*** Begin section ***
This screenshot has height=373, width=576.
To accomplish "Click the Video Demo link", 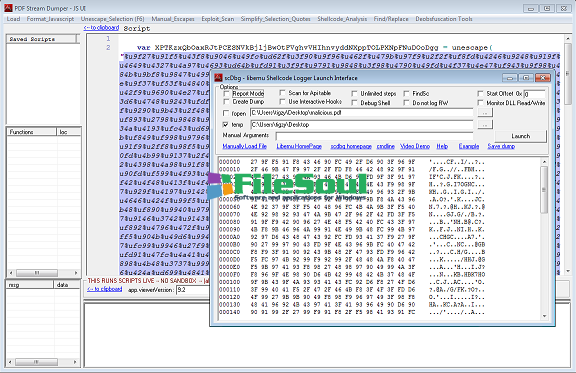I will (415, 146).
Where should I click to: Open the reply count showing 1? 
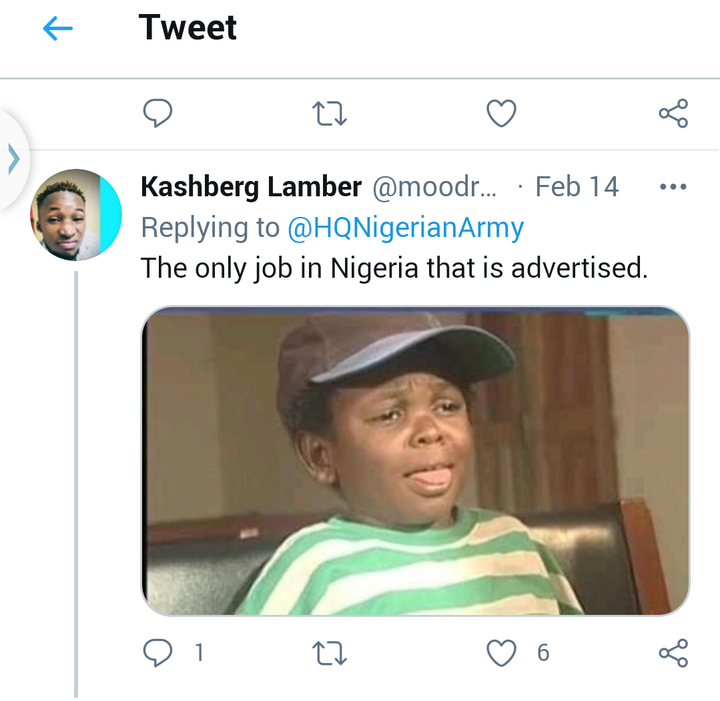[x=199, y=653]
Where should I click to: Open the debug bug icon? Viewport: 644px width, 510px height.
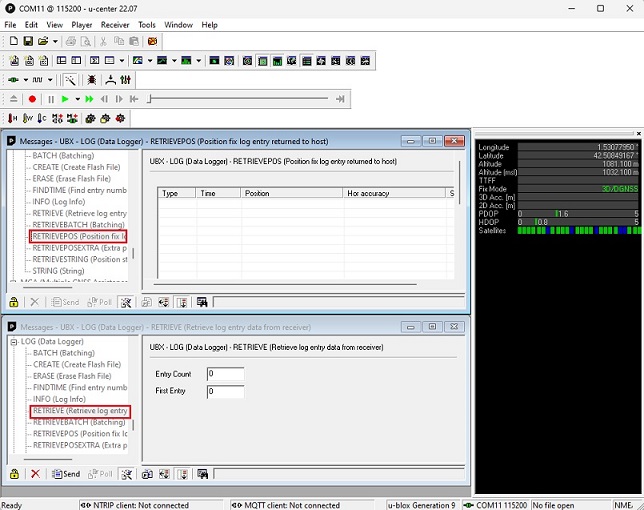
*** End section ***
→ Problem to work on: The required output is the span of lines from the line with "Where should I click to: Open the reply" through the final line of the listing above, reproduced exactly, minus the pictures.

→ Expected output:
Where should I click to: Open the reply count showing 1? 
[x=199, y=653]
Where should I click to: Open the debug bug icon? Viewport: 644px width, 510px height.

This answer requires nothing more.